▶ _Problem to solve_:
Repeat the listing verbatim. Drop any pictures.

▶ _Material for this exercise_:
════════════════════
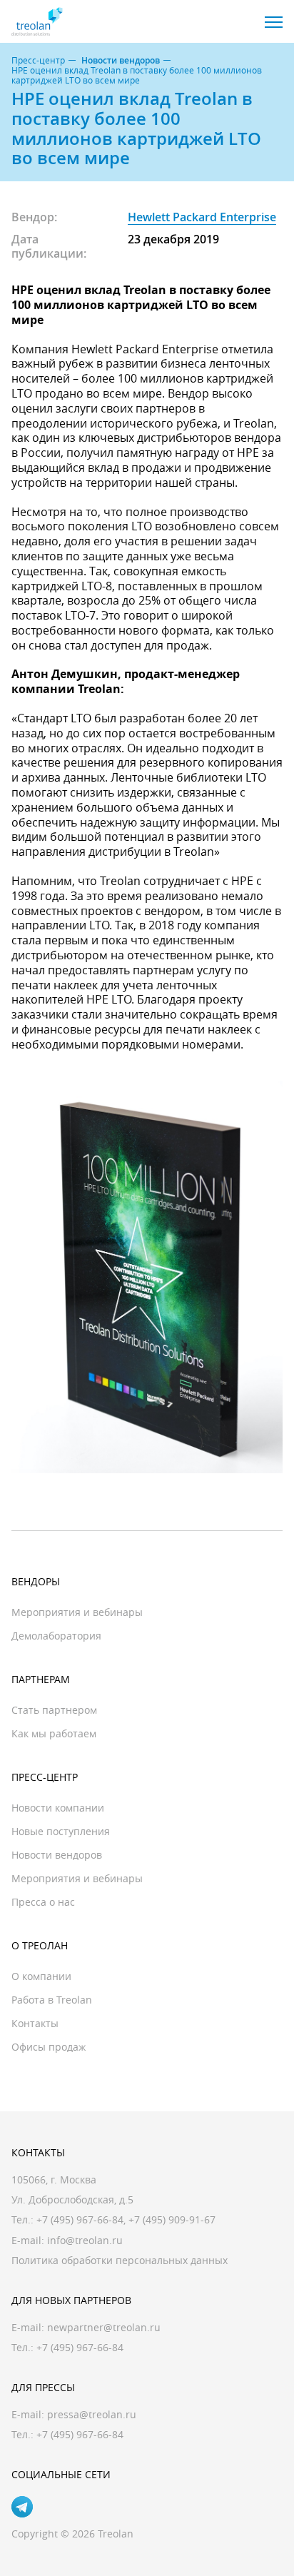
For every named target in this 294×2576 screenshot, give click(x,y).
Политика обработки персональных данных (119, 2260)
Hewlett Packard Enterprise (202, 217)
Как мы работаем (53, 1733)
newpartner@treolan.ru (104, 2327)
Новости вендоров (120, 61)
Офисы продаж (48, 2047)
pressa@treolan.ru (91, 2414)
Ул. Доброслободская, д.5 (72, 2199)
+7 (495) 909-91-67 (172, 2219)
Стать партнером (54, 1710)
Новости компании (57, 1807)
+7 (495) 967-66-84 (79, 2219)
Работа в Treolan (51, 1999)
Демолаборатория (56, 1635)
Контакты (35, 2023)
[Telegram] (22, 2506)
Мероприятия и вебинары (77, 1612)
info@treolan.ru (85, 2240)
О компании (41, 1976)
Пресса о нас (43, 1902)
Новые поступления (60, 1831)
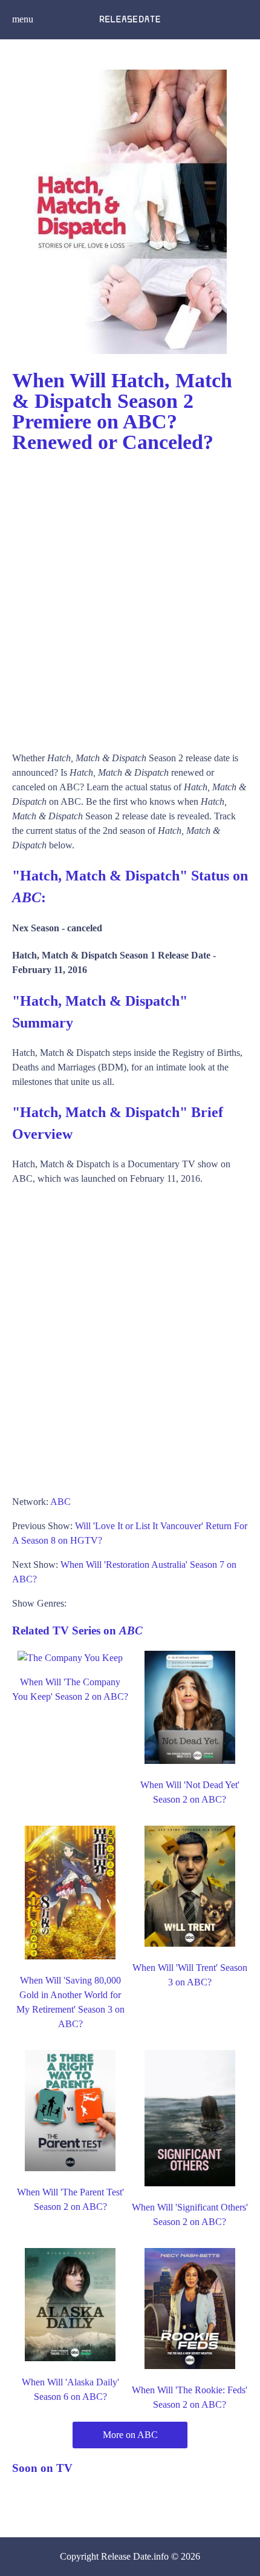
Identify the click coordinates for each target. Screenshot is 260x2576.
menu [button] (22, 19)
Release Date (126, 2556)
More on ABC (130, 2435)
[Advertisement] (130, 597)
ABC (60, 1501)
════════════════════
▶ _Response area_:
For every named target in this 294×2576 screenshot, give click(x,y).
Политика обработки персональных данных (119, 2260)
Hewlett Packard Enterprise (202, 217)
Как мы работаем (53, 1733)
newpartner@treolan.ru (104, 2327)
Новости вендоров (120, 61)
Офисы продаж (48, 2047)
pressa@treolan.ru (91, 2414)
Ул. Доброслободская, д.5 (72, 2199)
+7 (495) 909-91-67 (172, 2219)
Стать партнером (54, 1710)
Новости компании (57, 1807)
+7 (495) 967-66-84 (79, 2219)
Работа в Treolan (51, 1999)
Демолаборатория (56, 1635)
Контакты (35, 2023)
[Telegram] (22, 2506)
Мероприятия и вебинары (77, 1612)
info@treolan.ru (85, 2240)
О компании (41, 1976)
Пресса о нас (43, 1902)
Новые поступления (60, 1831)
Identify the click coordinates for each target. Screenshot is 260x2576.
menu [button] (22, 19)
Release Date (126, 2556)
More on ABC (130, 2435)
[Advertisement] (130, 597)
ABC (60, 1501)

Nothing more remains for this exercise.